Ed Nisley's Blog: Shop notes, electronics, firmware, machinery, 3D printing, laser cuttery, and curiosities. Contents: 100% human thinking, 0% AI slop.

Tag: Repairs

If it used to work, it can work again

  • Wall Switch Failure

    Here’s what happens to a really old wall switch:

    Wall Switch - innards
    Wall Switch – innards

    A closeup of that broken contact:

    Wall Switch - detail
    Wall Switch – detail

    This switch controlled an outlet, so I’m sure it’s hot-switched far too many vacuum cleaners, clothes irons, and suchlike over the last half century or so.

    Our house is a bit fancier and originally had top-of-the-line mercury-wetted switches: the contacts sealed in the capsule don’t burn, but the springy supporting structures outside the capsule eventually wear out.

    They’re still more reliable than X10 switches, though.

  • Furnace Heat Exchanger: Temporary Repair

    Which small spot on this hot-air furnace heat exchanger isn’t like all the other small spots?

    Pinhole in furnace heat exchanger
    Pinhole in furnace heat exchanger

    Correct! The orange one at the corner of the rectangular exhaust gas flue that’s lit up like the sun, because you’re looking directly into the oil burner flame.

    With the fire off and everything cooled down, it looked like this:

    Pinhole in furnace heat exchanger - detail
    Pinhole in furnace heat exchanger – detail

    Now, this calls for a new furnace (because replacing the heat exchanger costs as much as a new furnace), but as it turns out this was in an unoccupied house during the week before Christmas. So I scrubbed off the debris with a steel brush, bent up a snippet of 2 mil brass shimstock to fit the corner, applied a layer of JB Industro-Weld epoxy to the problem, and positioned 200 W of incandescent bulbs to help it cure slightly sooner than forever:

    Furnace heat exchanger - temporary fix
    Furnace heat exchanger – temporary fix

    That is most certainly not a final repair, not just because the heat exchanger’s normal operating temperature exceeds the epoxy’s 500 °F rating, but because where there’s one pinhole there’s bound to be more. The goal was to let us keep the furnace running until we could schedule the replacement after the holidays.
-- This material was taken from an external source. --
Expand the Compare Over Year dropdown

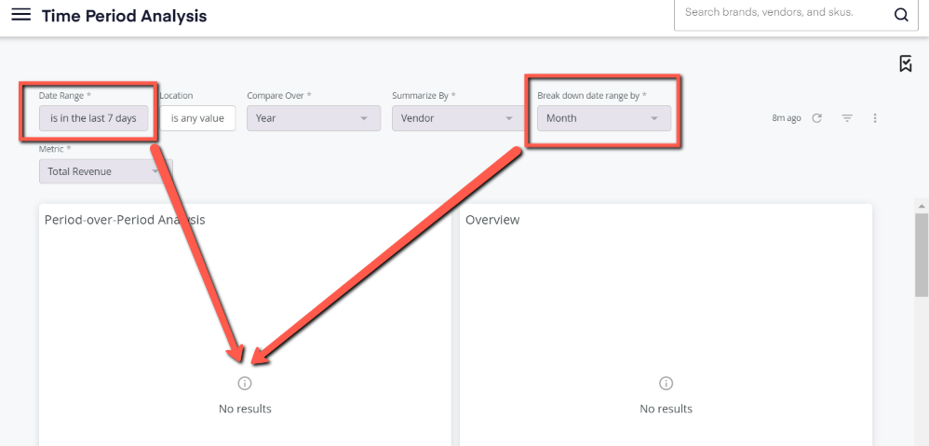(314, 118)
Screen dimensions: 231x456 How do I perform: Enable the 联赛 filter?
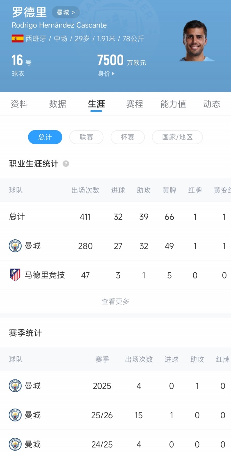tap(86, 137)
Remember, the building isn’t occupied and neither of the smoke / CO detectors went off at any point in the proceedings.

    Houses are trouble!

  • HP3970 Scanjet Lid Hinge Repair

    When the second hinge on my father-in-law’s scanner broke, he asked if I could fix it:

    HP3970 Scanjet Lid - broken hinge
    HP3970 Scanjet Lid – broken hinge

    It’s a flatbed scanner, so the lid is nearly 18 inches long and weighs 2.2 pounds with the slide / negative backlight illuminator. The stress raiser notches, located exactly where the cracks started, look like a perfect example of how not to do these things.
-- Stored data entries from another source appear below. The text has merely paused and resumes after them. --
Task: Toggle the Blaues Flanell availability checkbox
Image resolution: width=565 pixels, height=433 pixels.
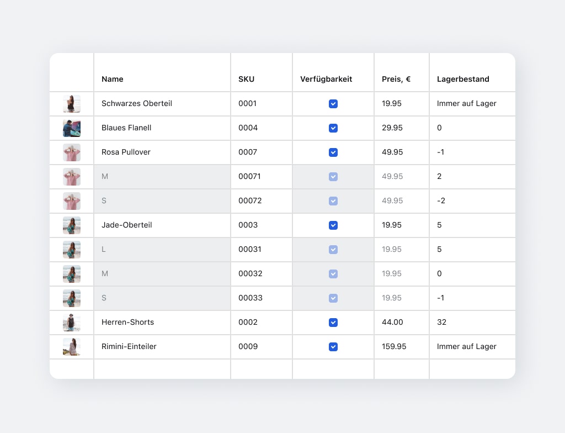Action: pyautogui.click(x=333, y=128)
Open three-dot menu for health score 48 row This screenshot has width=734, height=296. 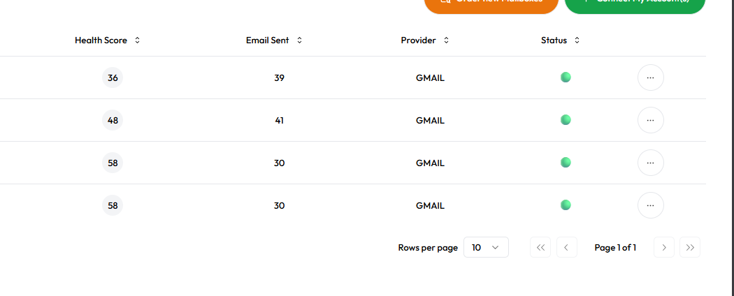(x=650, y=120)
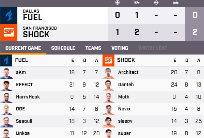Screen dimensions: 204x138
Task: Click the small Fuel logo in stats header
Action: 6,60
    I solvent-glued the hinges back together, with a square brass tube applying clamping force to the joint overnight, but this certainly won’t last for long:

    HP3970 Scanjet Lid - crude repair
    HP3970 Scanjet Lid – crude repair

    HP used to have some really smart engineers, but this looks like it was done by a Newkid (I was one, once, so I know the type) after a solid modeling and simulation session convinced him that those two thin plastic webs had enough strength for the job.

    No. They. Do. Not.

    Of course, HP provides no Official Way to repair that failure, as the hinges emerge seamlessly from the injection-molded plastic lid frame: you must scrap the scanner and buy a new one, because the lid would cost more than a new scanner. Equally of course, the fact that they don’t have a Windows driver beyond XP makes replacement a foregone conclusion.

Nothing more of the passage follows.